Brief 1 =>
In the article on civic app contests, reproduce the passage from "For the winners, it" to "finalists and winners." word for word.
Brief 2 =>
According to the article on civic app contests, what percentage of the apps submitted for the 2011 competition could be verified as still working one year later?

Text extract =>
━━━

For the winners, it is well worth the effort. The prize money, especially considering that no stake in equity is taken from the winning team or company, is of high enough dollar amount to recoup costs for time spent developing, testing and deploying the app - and possibly make a small profit depending on the size of the team. Along with prize money, there is also the value of international publicity generated for finalists and winners.

But what of the hundreds of apps that aren't winners, which earn neither publicity nor money? An in-depth study that followed the apps submitted for the 2011 competition reported that only 35% of the applications could be verified as still working one year later. The apps which integrated multiple sources of data along with user-generated content were the most likely to still be in use, but even among those apps, almost half were no longer being supported. That is a lot of time, programming talent, and effort expended on projects with very little reward beyond the experience.

This is only one contest with one study, so perhaps the results would trend differently with larger samples, but I'm not so sure. As the founder and CEO of APPCityLife, a startup delivering a global platform with sustainable options for developing and maintaining useful mobile apps for cities, I have heard this story told all too often by hackathon organizers, city leaders and civic hackers. In fact, in a private conversation with our team, the founder of one of the world's largest civic hacking groups went as far as expressing regret for launching the group due to the growing challenges of leveraging short-term volunteer labor to create longterm solutions for communities - not because solutions aren't needed but because most of the events hosted by his organization delivered very little in the way of viable product - and when a completed project was deployed, finding funding and an entity to deliver continued support was an even more difficult proposition.

Here is what I believe must happen if we, as a global community, want to effectively exploit the power of mobile apps to address the growing civic demand for access to information and communication via mobile.

Free Labor Is Not A Sustainable Solution

While most of us have likely participated in volunteer efforts focused on a personal passion, very few of us can sustain full time or long term involvement without enough financial benefit to cover our day to day expenses. Even as a corporation, our team can only provide charitable support to a limited number of worthy institutions. This whole "build it and they will come" notion that somehow all that is necessary is for cities to send their data out into the ether and then the data will be embraced by developers and integrated into useful tools solving pain points for citizens for free is short-sighted. While open data most definitely accessed and used in very valuable ways beyond building mobile apps, it is important to realize that when it comes to this particular aspect of open data, free is not a sustainable solution.

Students, community groups and individuals are usually more than willing to show up for a day or a weekend to attempt to address local issues, brainstorm solutions and begin the hard work of building out the technology needed to bring that solution to viable product, more often that not, a day or a weekend is just not enough time. And expecting these groups or individuals to continue work over long periods of time without financial remuneration is not only unreasonable, it is not good business. Without proper funding, solutions are not easily maintained, updated, or grown to add new features. It is one of the reasons we spent almost a year building a real time coupon server where geolocated, targeted offers are deployed on the fly on a local level. By offering revenue share models where income generated through mobile coupons, sponsorships and advertising is shared with those creating solutions for their community, there is proper incentive for apps to be sustained longterm. And it works - our first public school app went out the door already generating more revenue for the school district than was spent on development or support fees.

━━━

Given data =>
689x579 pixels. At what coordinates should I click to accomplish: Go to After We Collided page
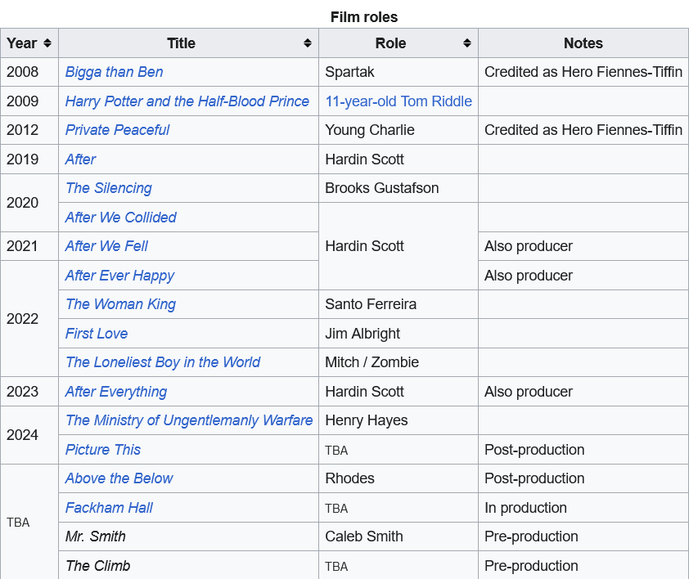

━━━

Written solution 1 =>
For the winners, it is well worth the effort. The prize money, especially considering that no stake in equity is taken from the winning team or company, is of high enough dollar amount to recoup costs for time spent developing, testing and deploying the app - and possibly make a small profit depending on the size of the team. Along with prize money, there is also the value of international publicity generated for finalists and winners.

Written solution 2 =>
35%